ACA: Changes to Essential Health Benefits
The U.S. Department of Health and Human Services (HHS) has issued the 2027 Notice of Benefit and Payment Parameters (NBPP) Final Rule, which includes significant changes affecting essential health benefits (EHBs), state-mandated benefits, and Marketplace coverage under the Affordable Care Act (ACA).
While insurance carriers generally handle legal compliance for fully insured plans, employees may still have questions for their employer about changes to plan coverage. For self-funded and large group plans—even those that use a third-party administrator (TPA)—employers remain responsible for understanding the legal limits of plan design and applicable ACA compliance requirements.
Notable Changes
Changes that employers should be aware of for plan years beginning in 2027 include the following:
Routine adult dental services: The final rule reverses prior guidance that would have allowed routine non-pediatric dental services (i.e., adult dental benefits) to be treated as EHBs. Under the final rule, issuers cannot include routine adult dental services as EHBs.

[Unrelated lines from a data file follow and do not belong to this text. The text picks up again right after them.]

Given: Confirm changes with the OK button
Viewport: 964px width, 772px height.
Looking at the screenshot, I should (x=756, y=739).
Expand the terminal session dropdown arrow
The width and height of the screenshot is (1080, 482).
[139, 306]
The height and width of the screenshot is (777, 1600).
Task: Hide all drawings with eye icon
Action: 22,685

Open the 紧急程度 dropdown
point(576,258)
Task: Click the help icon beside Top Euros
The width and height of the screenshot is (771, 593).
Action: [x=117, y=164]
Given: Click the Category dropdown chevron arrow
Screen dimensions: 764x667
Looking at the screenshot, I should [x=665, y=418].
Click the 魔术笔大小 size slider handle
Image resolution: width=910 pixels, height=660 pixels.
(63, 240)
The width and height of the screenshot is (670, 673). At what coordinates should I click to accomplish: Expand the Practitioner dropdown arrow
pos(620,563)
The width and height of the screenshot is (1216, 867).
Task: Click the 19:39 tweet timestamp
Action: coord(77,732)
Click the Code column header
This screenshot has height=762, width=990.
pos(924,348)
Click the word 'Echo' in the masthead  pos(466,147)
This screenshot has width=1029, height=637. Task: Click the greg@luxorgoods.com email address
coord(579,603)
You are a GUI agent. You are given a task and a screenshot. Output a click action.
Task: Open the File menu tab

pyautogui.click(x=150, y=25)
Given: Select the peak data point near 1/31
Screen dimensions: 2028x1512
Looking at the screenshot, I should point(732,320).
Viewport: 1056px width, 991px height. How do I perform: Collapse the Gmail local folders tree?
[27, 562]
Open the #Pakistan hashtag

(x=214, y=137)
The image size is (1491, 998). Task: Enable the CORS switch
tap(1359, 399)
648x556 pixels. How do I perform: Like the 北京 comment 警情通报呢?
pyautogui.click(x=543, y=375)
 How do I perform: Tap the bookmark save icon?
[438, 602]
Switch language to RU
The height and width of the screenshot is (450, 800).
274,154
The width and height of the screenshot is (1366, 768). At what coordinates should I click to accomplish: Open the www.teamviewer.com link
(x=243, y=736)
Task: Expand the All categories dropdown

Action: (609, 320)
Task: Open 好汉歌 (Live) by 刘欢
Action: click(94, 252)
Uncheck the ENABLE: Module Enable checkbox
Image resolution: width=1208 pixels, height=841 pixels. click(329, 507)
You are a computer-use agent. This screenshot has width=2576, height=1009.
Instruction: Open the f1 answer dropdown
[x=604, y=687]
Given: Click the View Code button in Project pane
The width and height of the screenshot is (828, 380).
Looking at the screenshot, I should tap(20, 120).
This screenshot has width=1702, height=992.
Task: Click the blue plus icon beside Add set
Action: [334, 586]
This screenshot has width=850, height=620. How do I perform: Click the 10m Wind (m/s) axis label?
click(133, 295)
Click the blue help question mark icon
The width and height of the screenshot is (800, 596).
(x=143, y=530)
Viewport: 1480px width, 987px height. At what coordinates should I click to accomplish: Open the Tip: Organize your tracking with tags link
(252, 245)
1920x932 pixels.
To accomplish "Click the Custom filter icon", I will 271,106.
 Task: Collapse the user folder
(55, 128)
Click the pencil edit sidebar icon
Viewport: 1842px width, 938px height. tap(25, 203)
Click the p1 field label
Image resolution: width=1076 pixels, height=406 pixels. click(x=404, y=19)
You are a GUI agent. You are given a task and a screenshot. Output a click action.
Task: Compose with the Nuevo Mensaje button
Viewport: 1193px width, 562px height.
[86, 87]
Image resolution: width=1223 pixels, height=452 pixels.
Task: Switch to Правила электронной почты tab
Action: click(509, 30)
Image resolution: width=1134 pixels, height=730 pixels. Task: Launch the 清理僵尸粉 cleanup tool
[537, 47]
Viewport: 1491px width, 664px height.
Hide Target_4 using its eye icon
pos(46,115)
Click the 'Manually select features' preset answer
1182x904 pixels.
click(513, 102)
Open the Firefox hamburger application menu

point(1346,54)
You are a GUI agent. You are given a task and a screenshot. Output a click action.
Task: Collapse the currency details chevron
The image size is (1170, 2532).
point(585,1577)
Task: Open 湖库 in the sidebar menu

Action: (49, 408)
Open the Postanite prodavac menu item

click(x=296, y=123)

Premium tax credit and Marketplace verification changes: The final rule revises certain Marketplace eligibility, premium tax credit (PTC), and verification procedures. These changes may affect employees purchasing individual market coverage, including employees participating in individual coverage health reimbursement arrangements (ICHRAs) or qualified small employer health reimbursement arrangements (QSEHRAs).
Applicability to Group Health Plans
The following coverage requirements remain generally unchanged:
Small group fully insured plans must continue to cover all state-defined EHBs.
Large group fully insured plans and self-funded plans are not required to cover all EHBs, but if they cover EHBs, ACA rules regarding cost-sharing limits and annual and lifetime dollar limits continue to apply.
Action Items:
Employers should work with their carriers, brokers, or TPAs to do the following:
Determine whether plan communications or participant materials need to be updated, including any references to routine adult dental services as EHBs.
Monitor how Marketplace eligibility and premium tax credit verification changes may affect employees purchasing individual market coverage, including employees participating in ICHRAs or QSEHRAs.